■ How to complete this task
Among the entries below, please repeat exactly and only the lines from the line containing "For every named target in this 1652×2217" to the line containing "Dominetrix (147, 47)", both lines included.

■ Input data
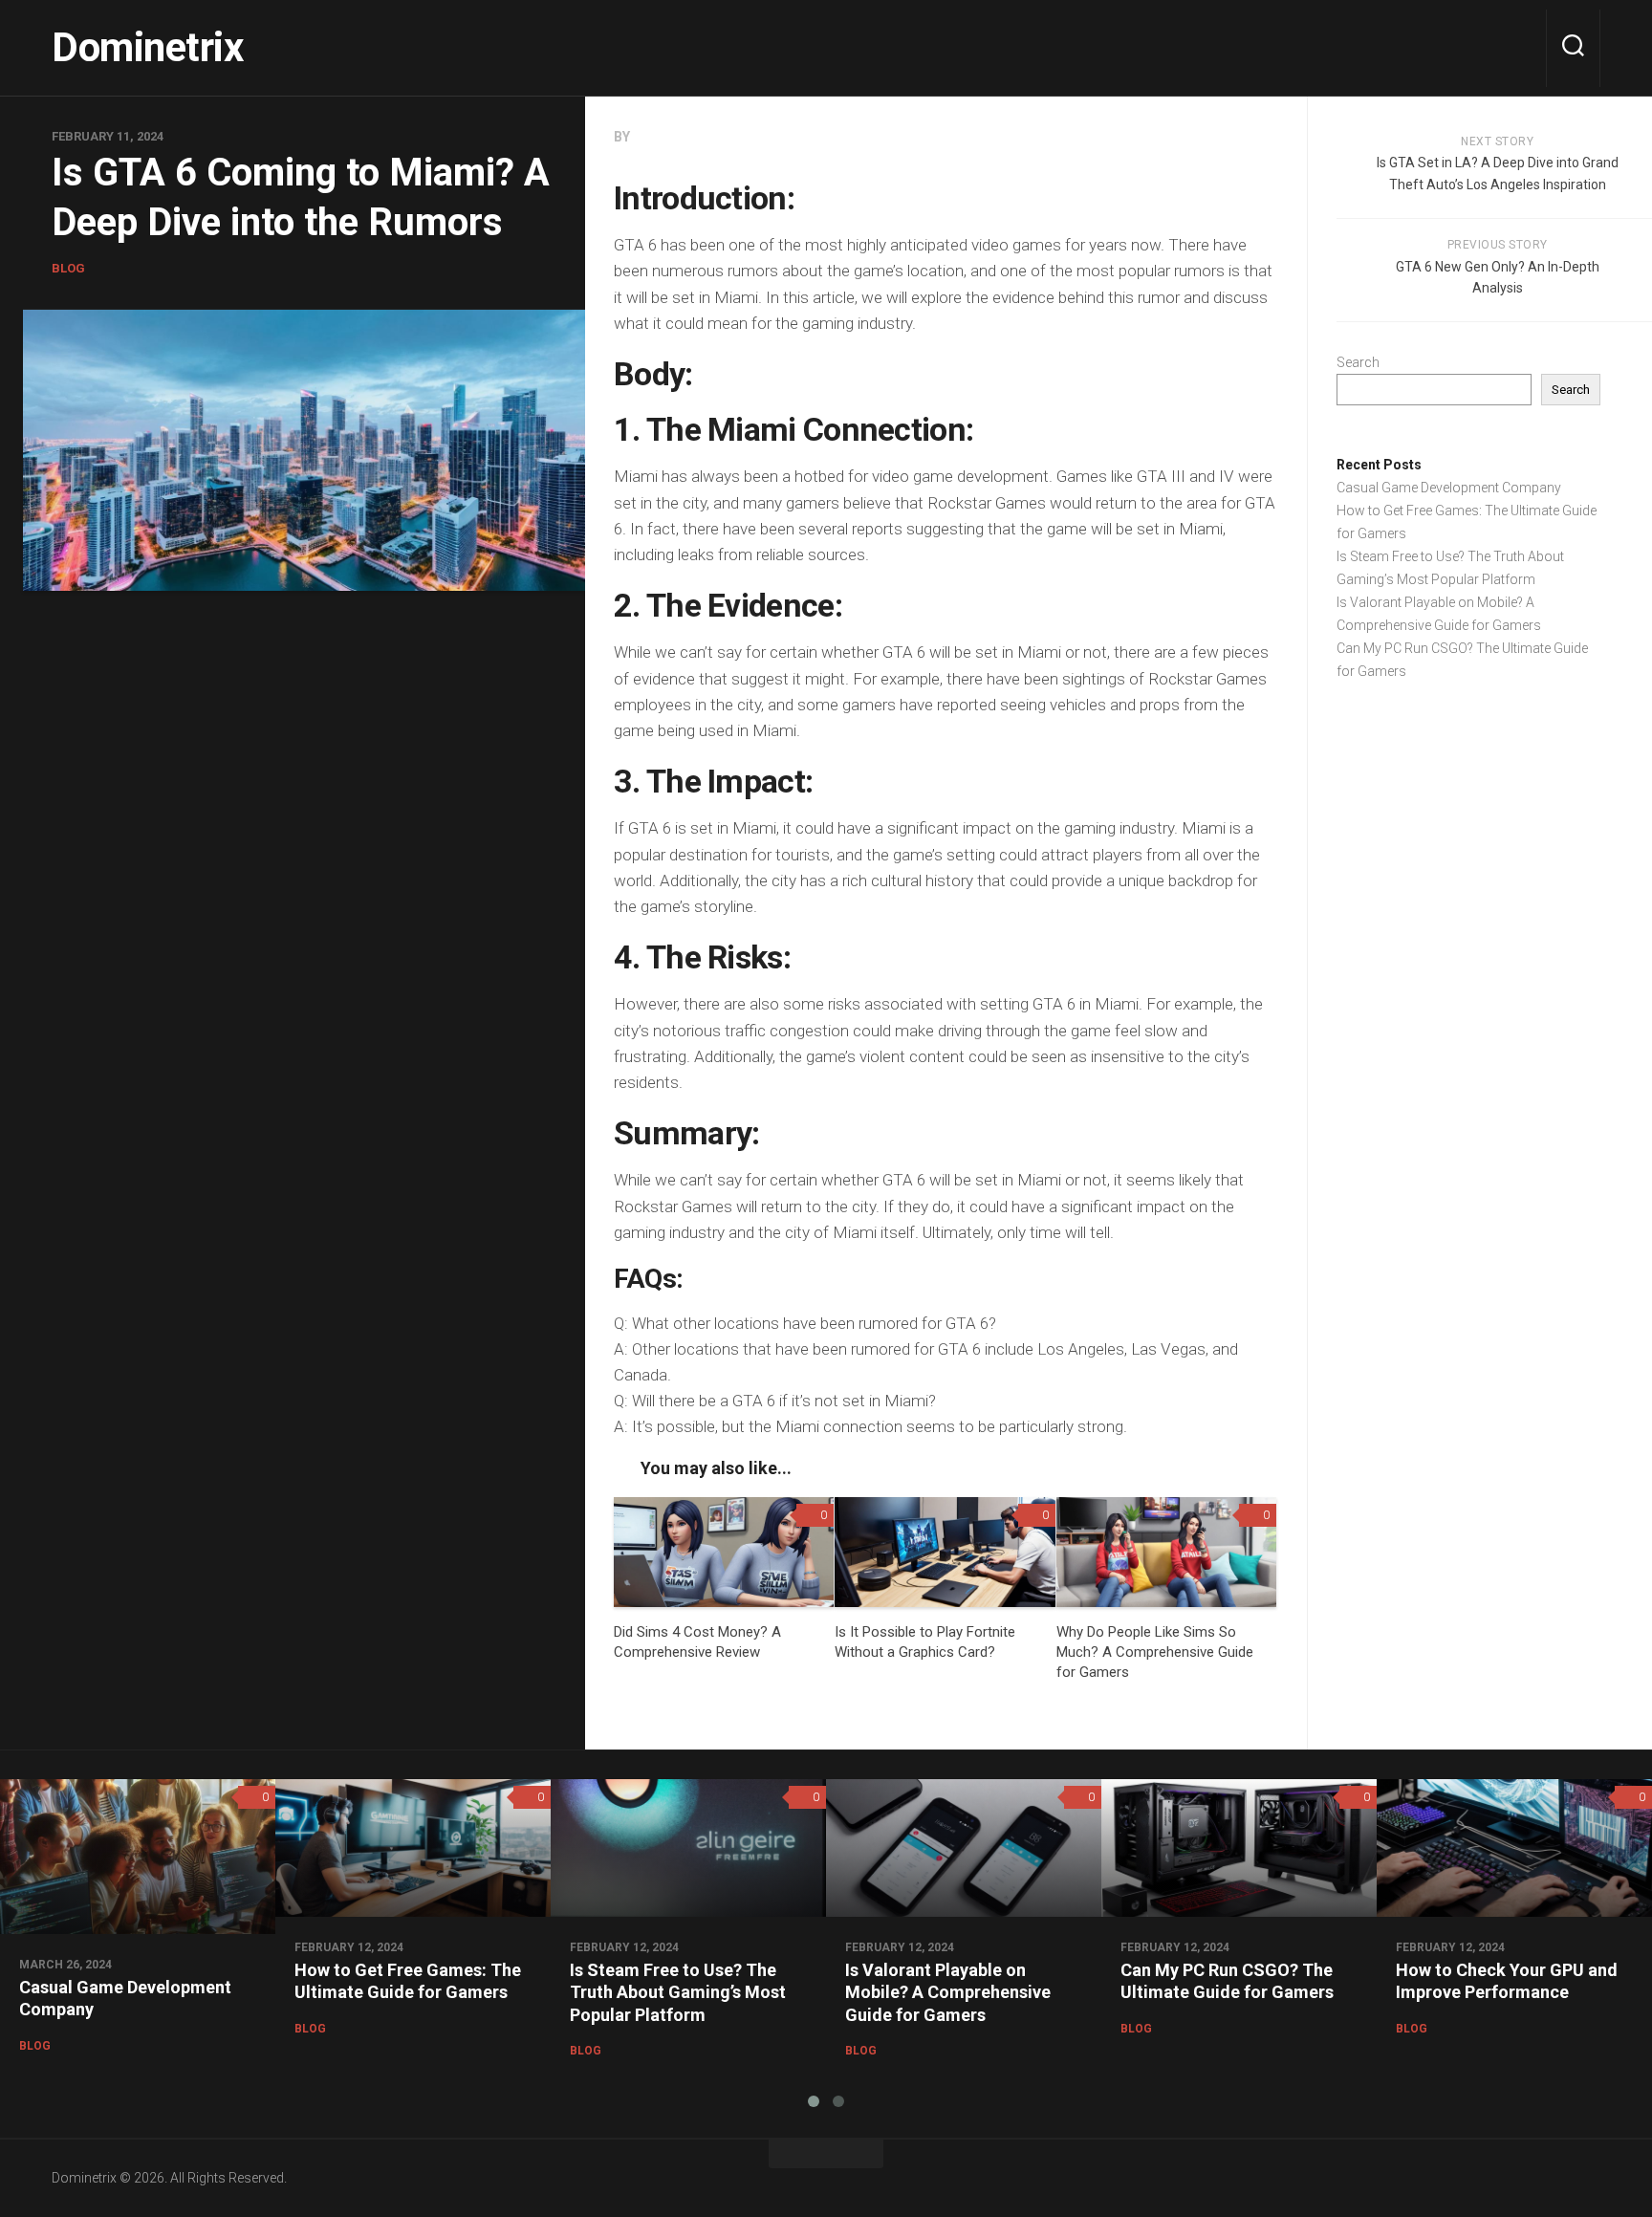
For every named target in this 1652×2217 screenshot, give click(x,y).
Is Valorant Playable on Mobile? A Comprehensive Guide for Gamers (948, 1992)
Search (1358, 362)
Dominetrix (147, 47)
...
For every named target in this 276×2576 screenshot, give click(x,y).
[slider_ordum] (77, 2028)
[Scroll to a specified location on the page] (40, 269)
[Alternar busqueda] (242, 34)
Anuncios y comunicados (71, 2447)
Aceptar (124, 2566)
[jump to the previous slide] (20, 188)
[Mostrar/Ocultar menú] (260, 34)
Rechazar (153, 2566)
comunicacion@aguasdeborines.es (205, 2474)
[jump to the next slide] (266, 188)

■ The answer
For every named target in this 1652×2217 screenshot, give click(x,y).
Is Valorant Playable on Mobile? A Comprehensive Guide for Gamers (948, 1992)
Search (1358, 362)
Dominetrix (147, 47)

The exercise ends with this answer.